A spiegare come funziona il tutto è lo stesso Hamilton: «Il più delle volte quello che succede è che il nostro radar avvista il segnale di una piccola imbarcazione diretta a nord. A quel punto la raggiungiamo, verifichiamo di che imbarcazione si tratta e se ha bisogno di aiuto, poi chiediamo a Roma il permesso di intervenire. In altri casi, invece, sono gli stessi trafficanti di uomini che lasciano a bordo dei gommoni un telefono satellitare con cui i migranti possono chiamare direttamente durante situazioni di emergenza. Altre volte ancora c’è bisogno di un intervento nelle acque territoriali libiche: ma questo avviene rarissimamente e sempre solo dopo aver ricevuto l’okay dalla guardia costiera libica».

Ricevuto il via libera di Roma le operazioni di salvataggio hanno inizio.

Quello che colpisce, nella nave, è il silenzio all’avvio delle operazioni: l’unica voce che si sente è quella di Pierre Mangion che dà ordine a tutto l’equipaggio di prepararsi. Un secco e chiaro “stations, stations: stand by”. A tutte le postazioni, a tutte le postazioni: state pronti.

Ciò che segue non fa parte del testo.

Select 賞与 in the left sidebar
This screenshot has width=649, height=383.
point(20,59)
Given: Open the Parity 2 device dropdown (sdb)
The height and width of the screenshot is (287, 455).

È a quel punto che nel silenzio più totale lo staff Moas e quello Croce rossa corrono a prepararsi: tute bianche di protezione chimica e biologica per chi rimane a bordo del Responder, mute ed equipaggiamento da mare per i sommozzatori, tecnicamente “rescue swimmer”. Dopo pochi minuti i motoscafi di salvataggio vengono messi in acqua e raggiungono l’imbarcazione in difficoltà. I sommozzatori tirano al barcone i giubbotti di salvataggio e poi, uno alla volta, trasferiscono i migranti sull’Frdc. Questo, una volta raggiunto il numero di 15 persone, porta tutti a bordo della “nave madre”.

Viaggi su viaggi, da un’imbarcazione a un’altra. Così semplici da descrivere, ma così complicati da fare. Ogni volta vengono trasportate vite umane, in condizioni difficilissime. Ogni barcone rischia di perdere stabilità, ribaltarsi e portare alla morte decine di persone. Su ogni gommone quello che si trova è indescrivibile: quando va bene sono centinaia di uomini, donne e bambini ammassati. Quando va male ci sono feriti persone ammalate. Ma anche cadaveri.

I “salvati” che raggiungono il Responder sono accolti sulla nave dallo staff Moas (che controlla cos’hanno addosso, dai vestiti agli oggetti) e da quello della Croce rossa che in un primo momento verifica solo rapidamente lo stato di salute e le eventuali emergenze, dividendo uomini e donne. Poi, quando le operazioni di salvataggio saranno finite, di loro si occuperà un “triage” più approfondito, dopo aver distribuito a tutti acqua e coperte termiche.

L’arrivo a bordo di queste persone è impressionante: si percepisce la paura di chi non ha capito cosa sta succedendo, si vedono gli occhi sbarrati di chi teme di esser stato preso da una forza di polizia e teme di essere riportato in Libia, si sente il battere dei denti di chi sta quasi morendo di freddo, tra le urla dei bambini spaventati o quelle delle donne che, sempre, sono quelle che nei gommoni vengono trattate peggio, soprattutto se sole. E poi l’odore, l’odore della benzina del barcone, la puzza di vestiti sporchi e di urina, l’odore della peggiore miseria.

La cosa più bella, il gesto più emozionante, è il grazie di chi è stato salvato, che arriva alla fine delle operazioni. Le gru riportano sulla nave i motoscafi a risposta rapida e il loro equipaggio, il pilota e i “nuotatori di salvataggio”, scendono da una scaletta sulla nave madre. Un enorme, liberatorio ed emozionante applauso gratifica tutti questi uomini che passano le loro giornate in mare, lontano da casa per “salvare gente”. È da quel momento che la Responder, in accordo con Roma, può decidere se rimanere in mare per l’operazione successiva o dirigersi verso il primo porto italiano per lo sbarco dei “salvati”.

Cosa rimane, a monte di tutto questo? Solo un dato, agghiacciante: 4.420. È il numero dei morti nel Mediterraneo a partire dall’inizio dell’anno, secondo le stime dell’Organizzazione internazionale per le migrazioni. In crescita perfino rispetto ai 3.770 del 2015 Sono i sommersi, di cui nessuno saprà più niente. Ed è a loro che pensano, impotenti, le donne e gli uomini della nave Responder, appena finisce il lungo applauso dei salvati.